La Svimez non manca di aggiornarci sullo stato di salute (si fa per dire, salute) della nostra economia dualistica con il rapporto sulle prospettive di crescita delle diverse regioni italiane per il biennio 2025-2026.

Il dato di sintesi è che la difficile situazione congiunturale internazionale, e l’incertezza che ne deriva, consentirà una lieve crescita solo alle regioni che hanno una solida e ampia base produttiva manifatturiera (Emilia-Romagna, Veneto, Lombardia e Toscana) e, come è noto, l’industria italiana è per due terzi collocata nelle regioni del Nord, occupando il 64% degli addetti nel settore, quota che sale al 68% se si considera il peso sul valore aggiunto e sarà in grado di catturare gli stimoli provenienti dalla domanda interna, anch’essa diversificata su base regionale. Infatti la tenue variazione di domanda favorirà nettamente le regioni del Centro-Nord per due ragioni: la riforma fiscale che, salvaguardando il potere d’acquisto dei redditi medi dei lavoratori occupati, avvantaggerà le regioni oltre la linea del Volturno, mentre abolendo il reddito di cittadinanza ha eliminato il sostegno alle fasce di reddito più deboli, concentrate nelle regioni meridionali; la domanda interna addizionale proveniente dai non residenti attratti dal Giubileo e dai Giochi olimpici invernali si concentrerà prevalentemente in Lazio e in Lombardia e Trentino Aldo-Adige.

Nel nuovo contesto internazionale, il capitalismo industriale italiano accentuerà le sue tendenze di concentrazione territoriale, seguendo la tendenza, ormai consolidata anche dalle politiche economiche, ad abbandonare le catene di produzione globale, alimentando il fenomeno del reshoring (il rientro in patria di attività collocate all’estero). La fase di ristrutturazione industriale in corso favorirà, quindi, i territori che hanno un apparato produttivo composto da aziende medio-grandi, operanti in mercati oligopolistici, che controllano le catene del valore e possono sfruttare i vantaggi delle sinergie tipiche del distretto industriale, stabilendo nuove relazioni di produzione con aziende contigue dal punto di vista geografico. La crisi della globalizzazione, come prevede la Svimez, potrebbe dunque restituire centralità al modello produttivo fondato sul distretto industriale e quindi avvantaggiare i territori del Centro-Nord.

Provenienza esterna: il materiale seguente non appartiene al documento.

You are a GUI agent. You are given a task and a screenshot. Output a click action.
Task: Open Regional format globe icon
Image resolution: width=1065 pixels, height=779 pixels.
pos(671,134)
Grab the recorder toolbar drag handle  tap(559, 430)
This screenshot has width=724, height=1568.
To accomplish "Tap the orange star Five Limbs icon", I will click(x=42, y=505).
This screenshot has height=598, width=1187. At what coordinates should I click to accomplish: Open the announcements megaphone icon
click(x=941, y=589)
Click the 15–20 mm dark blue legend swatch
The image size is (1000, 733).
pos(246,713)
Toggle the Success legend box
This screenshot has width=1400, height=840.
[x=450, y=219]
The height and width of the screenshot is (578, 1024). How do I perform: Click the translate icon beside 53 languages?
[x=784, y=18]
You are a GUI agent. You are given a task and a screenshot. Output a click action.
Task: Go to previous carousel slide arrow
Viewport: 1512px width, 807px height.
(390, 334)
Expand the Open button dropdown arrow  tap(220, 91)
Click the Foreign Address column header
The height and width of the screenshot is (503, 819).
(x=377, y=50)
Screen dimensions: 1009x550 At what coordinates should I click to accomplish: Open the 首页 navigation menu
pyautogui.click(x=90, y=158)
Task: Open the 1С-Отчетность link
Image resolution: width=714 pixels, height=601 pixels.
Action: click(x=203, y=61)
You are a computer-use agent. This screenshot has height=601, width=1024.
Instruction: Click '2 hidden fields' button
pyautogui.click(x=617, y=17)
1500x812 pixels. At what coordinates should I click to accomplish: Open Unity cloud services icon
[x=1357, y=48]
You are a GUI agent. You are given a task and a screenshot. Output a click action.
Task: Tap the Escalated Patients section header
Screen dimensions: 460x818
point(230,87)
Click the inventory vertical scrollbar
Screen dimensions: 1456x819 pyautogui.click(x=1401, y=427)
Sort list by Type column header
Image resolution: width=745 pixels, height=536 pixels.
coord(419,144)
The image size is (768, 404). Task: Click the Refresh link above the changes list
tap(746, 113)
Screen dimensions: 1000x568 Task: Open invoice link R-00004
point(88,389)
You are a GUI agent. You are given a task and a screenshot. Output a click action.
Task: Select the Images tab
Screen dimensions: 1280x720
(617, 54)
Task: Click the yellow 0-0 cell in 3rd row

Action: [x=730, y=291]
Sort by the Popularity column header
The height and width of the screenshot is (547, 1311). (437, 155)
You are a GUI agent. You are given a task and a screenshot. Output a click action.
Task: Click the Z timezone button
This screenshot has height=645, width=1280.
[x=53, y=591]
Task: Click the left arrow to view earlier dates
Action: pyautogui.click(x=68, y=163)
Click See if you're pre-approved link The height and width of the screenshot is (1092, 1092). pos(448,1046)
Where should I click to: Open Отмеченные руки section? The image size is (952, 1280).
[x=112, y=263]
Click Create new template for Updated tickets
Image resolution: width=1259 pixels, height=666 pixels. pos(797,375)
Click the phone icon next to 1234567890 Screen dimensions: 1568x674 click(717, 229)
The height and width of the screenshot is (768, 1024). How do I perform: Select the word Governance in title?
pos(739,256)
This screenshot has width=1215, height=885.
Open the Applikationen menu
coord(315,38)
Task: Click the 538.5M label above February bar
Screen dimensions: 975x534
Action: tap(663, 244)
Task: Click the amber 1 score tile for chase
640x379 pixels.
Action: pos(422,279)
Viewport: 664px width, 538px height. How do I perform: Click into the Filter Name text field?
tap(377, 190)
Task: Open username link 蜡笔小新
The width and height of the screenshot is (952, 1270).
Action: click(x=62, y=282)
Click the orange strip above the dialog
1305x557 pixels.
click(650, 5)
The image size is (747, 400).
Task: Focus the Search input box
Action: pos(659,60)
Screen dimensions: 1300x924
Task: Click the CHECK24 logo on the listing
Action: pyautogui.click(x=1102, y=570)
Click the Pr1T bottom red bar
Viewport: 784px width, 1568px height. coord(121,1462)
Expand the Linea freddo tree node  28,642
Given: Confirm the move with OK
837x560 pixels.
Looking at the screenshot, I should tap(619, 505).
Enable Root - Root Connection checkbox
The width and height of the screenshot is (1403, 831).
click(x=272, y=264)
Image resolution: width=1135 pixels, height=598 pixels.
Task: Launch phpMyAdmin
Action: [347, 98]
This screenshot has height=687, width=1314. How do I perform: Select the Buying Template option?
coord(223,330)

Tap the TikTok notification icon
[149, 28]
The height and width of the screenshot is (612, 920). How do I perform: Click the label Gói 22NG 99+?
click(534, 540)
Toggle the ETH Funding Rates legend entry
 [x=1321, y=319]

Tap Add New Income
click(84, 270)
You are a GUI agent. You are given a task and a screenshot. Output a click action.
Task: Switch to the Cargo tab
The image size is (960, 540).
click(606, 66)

Non è escluso che il processo di reshoring possa provocare una nuova fase di deindustrializzazione delle regioni meridionali, trascinata anche dalla crisi della produzione dell’automotive. Nel Mezzogiorno è ora concentrato l’85% della produzione di veicoli, con quasi mezzo milione di addetti, concentrati negli stabilimenti localizzati nell’area della Val di Sangro, a Melfi, a Pomigliano d’Arco e a Isernia. E le cifre fanno tremare: tra 2019 e 2022 la produzione di autoveicoli è diminuita del 7,9% e nel solo anno 2023-2024 si è ridotta del 15,7%; ancora più drastico nello stesso anno, la riduzione della produzione di altri mezzi di trasporto, crollata del 24,7 %. Basilicata e Campania le regioni più colpite. La crisi della metallurgia ha colpito poi la Puglia con una riduzione della produzione, nel periodo 2023-2024, del 7,7%.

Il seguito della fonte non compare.